No one disputes his numbers, and nearly everyone agrees that there has been physical improvement in the Amtrak system. The question being asked is whether it is worth the public dollars -- $35 in subsidy every a time a passenger boards a train -- being put into it.

Blanchette says no. "It was originally conceived of as a for-profit, private corporation and its deficits have done nothing but grow," he says. "If you look at any one of a number of criteria for some of these trains, you cannot justify a billion dollar ticket for Amtrak."

Blanchette has his own set of statistics to match Boyd's. The figures concentrate not on Amtrak's improved performance but instead on its place in relation to other demands for government funds and whether it justifies its subsidy in terms of economic, energy conservation or other public benefits.

In energy terms, Blanchette says the trains, except on the high-density corridors, are less effective than buses as to passenger miles per gallon of fuel. And, in most parts of the country, he contends, Amtrak may be substituted for completely by buses, which serve 30 times the number of points served by the trains, or by the airlines which serve 650 airports.

If there were no other needs in the country, Amtrak could be looked at differently, he suggested, but it is "almost a luxury" in some parts of the country and should be required to make its contribution to the genral retrenchment of government spending.

In its plan for Amtrak, the government has not demanded specific changes but has suggested that Amtrak should meet 50 percent of its operating expenses -- not its capital costs -- out of fares. Amtrak has met that standard before, but not recently during its expansion phase.Last year, it collected 42 cents in revenue for every dollar in costs; by the end of the year, it expects to collect 44 cents for every dollar it spends and has projected 50 cents for next year. On some trains -- ones that Boyd says Amtrak is required by Congress to operate -- it collects as little as 17 cents for each dollar of expense; that means a subsidy of 83 percent.

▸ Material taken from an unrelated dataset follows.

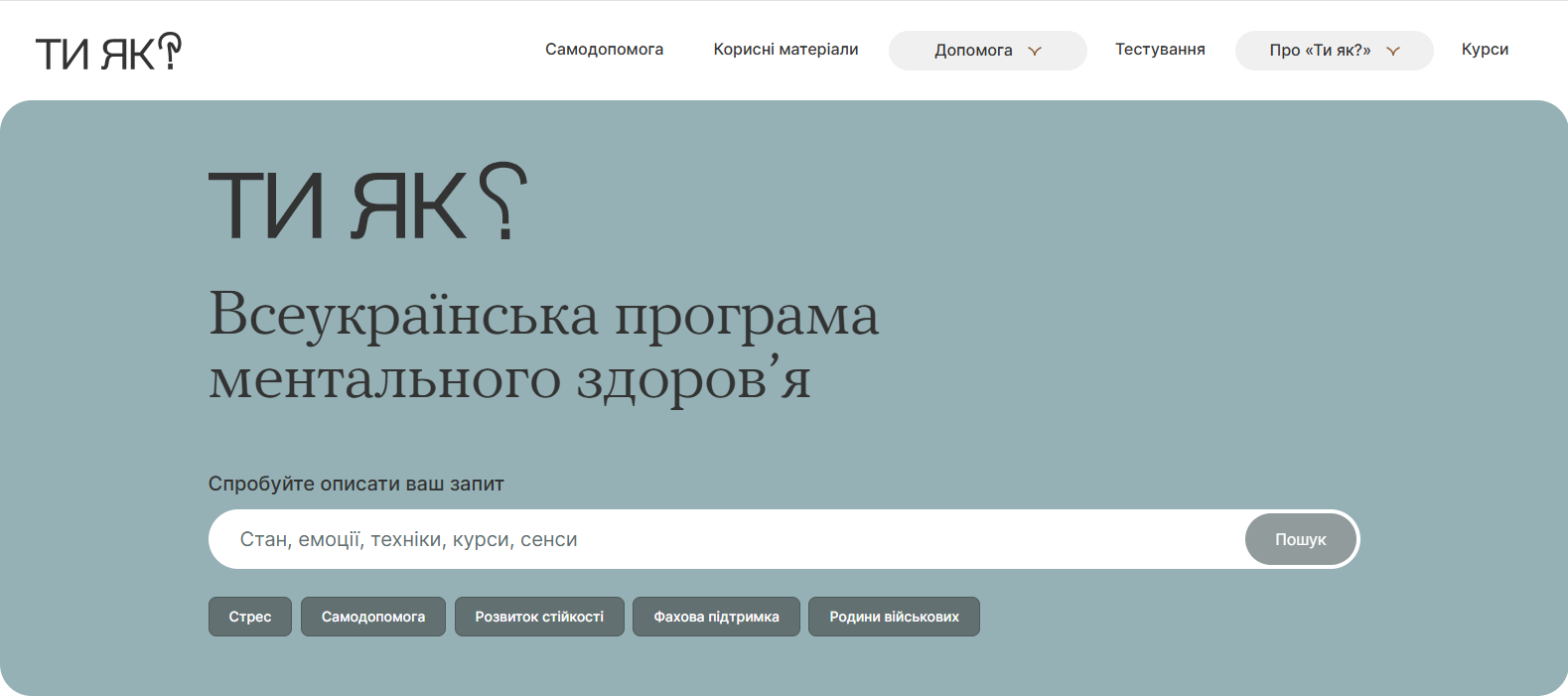The width and height of the screenshot is (1568, 696).
Task: Expand the Про «Ти як?» dropdown
Action: click(1320, 51)
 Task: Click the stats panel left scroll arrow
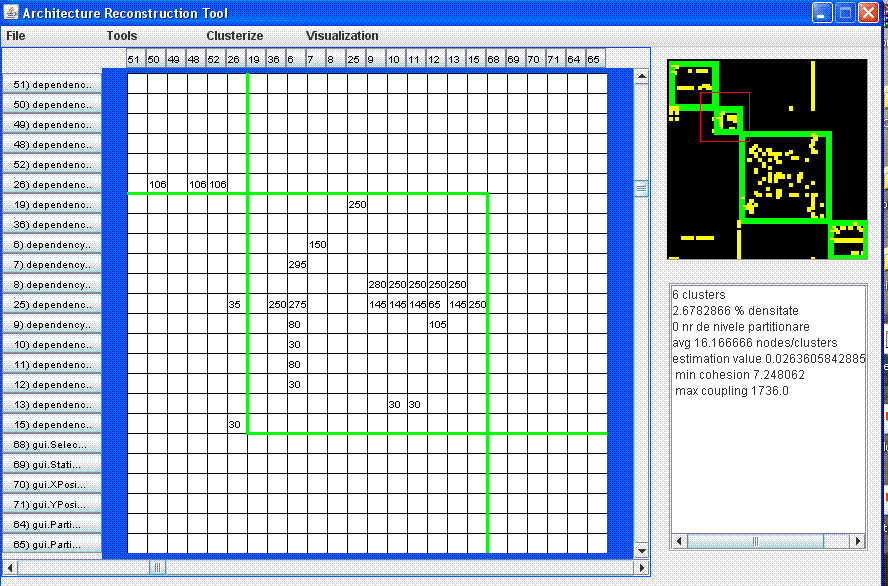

Boyd agrees that Amtrak is not serving everyone -- Amtrak carries only 1 percent of the 15 percent of the public moving between cities on public transportation -- but he maintains that a good system is now in place for future growth. He disagrees with Blanchette's view that passenger demand hasn't kept up with Amtrak's system expansion. With many trains sold out already for the summer, Boyd contends that an equipment shortage hampers growth in passenger traffic.

"All in all, we're rather proud of what has been accomplished," he says, especially since Amtrak's managers necessarily operate on a year-to-year basis without any ability to plan because of the vagaries of the budget process.